The book discusses how to foster an environment of collaboration, creativity, and innovation and how to help employees find meaning in their work. It also provides practical advice on topics such as communication, motivation, and creating a culture of joy and purpose. The book is based on Richard Sheridan’s experience as the founder of Menlo Innovations and draws on his successful experiences leading the company.

Start with Purpose

A growth–mind-set economy demands speed and distributed, near-the-work decision making. It demands adaptation. A flatter structure satisfies the need for increased speed by removing delays and lifting very smart workers out of the bureaucratic despair of endless meetings.

This does not mean all standards are thrown out the window: a bright frontline staff still needs overall values-based guidance (aligned with a purpose and driven by vision), fenceposts (guiding principles), a broad behavioral compass (expectations for critical behaviors), instructive lessons (that inform and teach visible actions), and an easy-to-navigate process (systems thinking) so that small mistakes can be encouraged, caught early, and corrected while there is still time and money to recover.

Leadership is like glue!

Leadership is the glue that brings it all together. The challenge you’ll have is that you won’t find a pool of talented leaders whom you can just plug into your culture of purpose and run with. You will need to create an environment and system for finding talented individuals, building them into leaders, and giving them space to flourish.

Become Storytellers

The art of storytelling is as old as human history. Before books or schools, leaders would use an oral tradition to pass on the most important lessons of their families, their tribes, and their nations around campfires, at the foot of totems, or by singing anthems that had captured these tales of their history. Mankind has preserved and fostered the growth of civilization through story. Storytelling touches our hearts and minds in ways that policy manuals and fancy brochures never will.

Value Leaders, Not Bosses

Bosses have a trump card that leaders do not have. Bosses can do the thing that our parents did that drove us crazy as kids. They can respond to “Why?” with “Because I said so!” People who influence positive and beneficial outcomes, without the hammer of “Because I said so!” at their disposal, are good leaders, whether they are bosses or not.

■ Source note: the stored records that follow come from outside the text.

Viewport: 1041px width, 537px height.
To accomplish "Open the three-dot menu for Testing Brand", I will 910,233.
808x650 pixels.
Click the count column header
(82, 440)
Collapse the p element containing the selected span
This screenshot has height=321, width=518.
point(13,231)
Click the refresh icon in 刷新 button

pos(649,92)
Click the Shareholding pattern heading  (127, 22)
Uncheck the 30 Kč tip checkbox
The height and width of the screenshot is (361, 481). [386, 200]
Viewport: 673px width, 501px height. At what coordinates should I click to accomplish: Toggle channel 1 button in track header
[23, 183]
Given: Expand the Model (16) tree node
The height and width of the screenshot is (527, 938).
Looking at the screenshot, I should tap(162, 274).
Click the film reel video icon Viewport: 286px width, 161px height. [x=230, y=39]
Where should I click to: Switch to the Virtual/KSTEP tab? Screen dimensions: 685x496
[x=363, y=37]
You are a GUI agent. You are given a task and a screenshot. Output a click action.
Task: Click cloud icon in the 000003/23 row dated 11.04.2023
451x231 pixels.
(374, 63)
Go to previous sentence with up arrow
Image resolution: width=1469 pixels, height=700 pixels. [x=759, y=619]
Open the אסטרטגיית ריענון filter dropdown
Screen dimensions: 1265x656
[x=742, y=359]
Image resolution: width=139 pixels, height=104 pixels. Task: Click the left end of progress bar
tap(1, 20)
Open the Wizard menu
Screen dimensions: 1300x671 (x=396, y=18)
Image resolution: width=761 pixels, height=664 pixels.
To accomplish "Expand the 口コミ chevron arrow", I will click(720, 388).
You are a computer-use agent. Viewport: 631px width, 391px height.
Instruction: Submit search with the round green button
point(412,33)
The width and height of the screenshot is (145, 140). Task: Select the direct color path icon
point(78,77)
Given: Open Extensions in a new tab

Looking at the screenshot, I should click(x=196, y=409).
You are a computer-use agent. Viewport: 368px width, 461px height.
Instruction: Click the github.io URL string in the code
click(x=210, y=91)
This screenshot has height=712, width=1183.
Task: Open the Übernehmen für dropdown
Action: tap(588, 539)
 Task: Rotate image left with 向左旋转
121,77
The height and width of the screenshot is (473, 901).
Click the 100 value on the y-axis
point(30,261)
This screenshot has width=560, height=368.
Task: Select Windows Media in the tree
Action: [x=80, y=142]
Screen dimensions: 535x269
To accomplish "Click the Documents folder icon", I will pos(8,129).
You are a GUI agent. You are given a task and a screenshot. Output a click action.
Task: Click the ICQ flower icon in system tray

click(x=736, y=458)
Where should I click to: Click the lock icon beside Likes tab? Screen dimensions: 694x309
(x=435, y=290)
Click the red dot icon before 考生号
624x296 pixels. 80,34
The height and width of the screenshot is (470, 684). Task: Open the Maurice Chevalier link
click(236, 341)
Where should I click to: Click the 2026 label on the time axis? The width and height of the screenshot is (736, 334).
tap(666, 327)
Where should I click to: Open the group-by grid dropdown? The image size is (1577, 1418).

Bosses who use a “Because I said so!” approach are not leaders. Bosses can have short, quick solutions to complex situations. Leaders are not afforded that luxury. A leader must leave openings for conversations.

 A leader empathizes and invites the conversation, both for the value of the conversation itself and the opportunity for growing a new leader.

Get people to tell stories

Storytelling itself is a skill that needs to be developed, honored, and nurtured. If you do not already have a storytelling culture, set out to build one. Find avenues to tell stories. You may use stories in new employee orientation to tell the history of the company to those just joining. If you like, set up your own internal TEDx event and ask the presenters to bring stories of work to the event. Record them. Run the event every year.

Care for the Team

If we speak of teamwork, yet reward individual heroes with praise and promotions, we implicitly develop a system of heroic leaders. That can work until the leader stumbles, and those around them silently cheer so that they can get their turn in the spotlight. We want our entire team to care deeply about their leaders and if they stumble to be right there to help them up.

Learn Together

Ask yourself whether you can codify any of the insights you’ve gathered in your company and share them with others. Perhaps your team can host a Lunch and Learn for other companies in your area to share best practices on marketing or team building, for example.